The Undateables is like a Bomb Pop. The bright colors and bold design lure you into thinking you will have a refreshing treat but then it turns out to be too hard and flavorless. You might still eat it, because it’s not offensively bad, but you won’t really enjoy it, and minutes after you’re done it’s completely forgetten.
Peanut butter ice cream. Where you think it’s going to be salty and crunchy but in fact it’s smooth and sweet and they snuck chocolate swirl in there too.
I can’t help thinking MotA is like an upmarket Vanilla Bean Ice cream made with real vanilla pods and branded with Maggie Bear or someone famous like that. A fancy, ornate label and it’s twice the price of other ice creams. But when you take a bite, you realise it really is just f’ing vanilla.

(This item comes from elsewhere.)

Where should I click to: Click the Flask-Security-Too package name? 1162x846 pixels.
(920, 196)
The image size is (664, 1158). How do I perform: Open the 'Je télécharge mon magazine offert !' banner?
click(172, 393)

In the name of my new year resolution of trying more new things, I just had a scoop of durian-banana ice-cream. It’s funky and at the very beginning it feels interesting and new; unfortunately, the more you eat it, the weirder it gets; also dull and kind of unpleasant. I think it may fit MoA to a T.
Feel Good to Die is ice cream that doesn’t exist.

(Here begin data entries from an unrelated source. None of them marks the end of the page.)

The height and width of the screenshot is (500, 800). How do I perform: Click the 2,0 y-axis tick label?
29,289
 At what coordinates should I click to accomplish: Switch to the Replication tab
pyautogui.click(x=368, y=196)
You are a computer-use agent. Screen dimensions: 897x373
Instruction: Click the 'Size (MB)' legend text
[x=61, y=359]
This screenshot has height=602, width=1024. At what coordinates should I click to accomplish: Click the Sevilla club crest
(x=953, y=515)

Or maybe ice cream that shouldn’t exist. Like brussel sprout ice cream. That is actually not real ice cream. But vegan ice cream that tastes like brussel sprouts. Raw. (TM LS).
Because I just mentioned Pretty Noona Who Brought me Disappointment, I will desiginate an icecream for that drama.
Black Walnut.
Off brand, with rancid nuts, and was somehow left out in the sun to melt and someone put it in the freezer knowing that no one would know the difference until they got home.
You buy it and reach for it thinking something simple and tasty. And you open it up, it looks a bit—wrong? Theres freezer burn around the lid, but what the HEY its ice cream! Nuts, ice, cream. It’ll be delicious! And then you bite into a nut that has turned. A nut that has no business being in anyones ice cream. A nut that should have been thrown the f’ out but somehow got made into ice cream anyway. And there’s a used condom in there because whytf not?
So now, you have no ice cream–and you were really looking forward to that ice cream–and you want to punch everyone in the f’ing eye. But thats not who you are. (and really you dont know who to punch anyway). And you find yourself thining about this ice cream months later–WHERE DID THAT F’ING CONDOM COME FROM? WHY WAS IT IN YOUR ICE CREAM? And you start conocting long-winded theories about the freezer burn, the condom, the rancid nuts.
You can’t prove any of the theories.
But somehow making them up make you feel slightly better.
But still. F that ice cream. F that off brand. F those nuts.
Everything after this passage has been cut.